5 Abandoned Ghost Towns Around The World

Pripyat, Ukraine

Tianducheng, China, is a replica of Paris — without the crowds.

Built as an enormous luxury housing development, Tianducheng emulates the famous French city of lights in everything from the period-correct architecture to the 300-foot tall miniature Eiffel Tower. It even has a replica fountain from the Luxembourg Gardens. With the capacity for over 10,000 residents, the city has remained mostly abandoned except for the employees of a nearby French-themed amusement park, according to City Lab.

Ruby, Arizona, is an abandoned mining town.

Standing as one of the best-preserved ghost towns in the American Southwest, Ruby, Arizona remains as a reminder of the Wild West. With a mine founded in the 1870s that produced gold, silver, lead, zinc, and copper, Ruby officially became a town when it opened its first post office in 1910. The town and the surrounding area were the sites of three horrific double homicides known as the Ruby Murders. These led to one of the largest manhunts in Southwest history, according to Legends of America. The mines are now home to an enormous colony of Mexican free-tail bats. The giant cloud of bats can be seen rushing from the mine entrances at sundown during the summer.

◆ EXERCISES ◆
[a] In the ghost towns text, how tall is the miniature Eiffel Tower in Tianducheng?
[b] Write out the ghost towns text word for word, beginning at the words "Standing as one" and stopping after "during the summer.".

◆ DATA SHOWN ◆
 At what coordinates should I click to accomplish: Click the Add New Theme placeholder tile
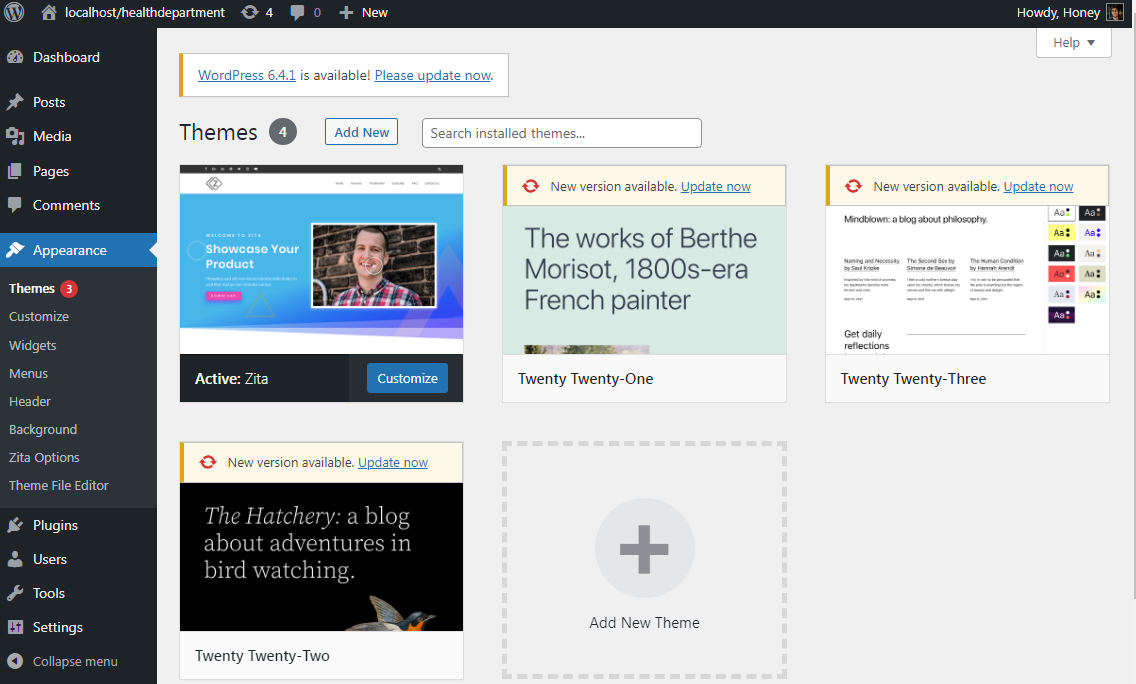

==

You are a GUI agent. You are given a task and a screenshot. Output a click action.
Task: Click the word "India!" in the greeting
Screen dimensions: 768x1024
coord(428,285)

◆ TASK-BY-TASK OUTPUTS ◆
[a] 300 feet tall.

[b]
Standing as one of the best-preserved ghost towns in the American Southwest, Ruby, Arizona remains as a reminder of the Wild West. With a mine founded in the 1870s that produced gold, silver, lead, zinc, and copper, Ruby officially became a town when it opened its first post office in 1910. The town and the surrounding area were the sites of three horrific double homicides known as the Ruby Murders. These led to one of the largest manhunts in Southwest history, according to Legends of America. The mines are now home to an enormous colony of Mexican free-tail bats. The giant cloud of bats can be seen rushing from the mine entrances at sundown during the summer.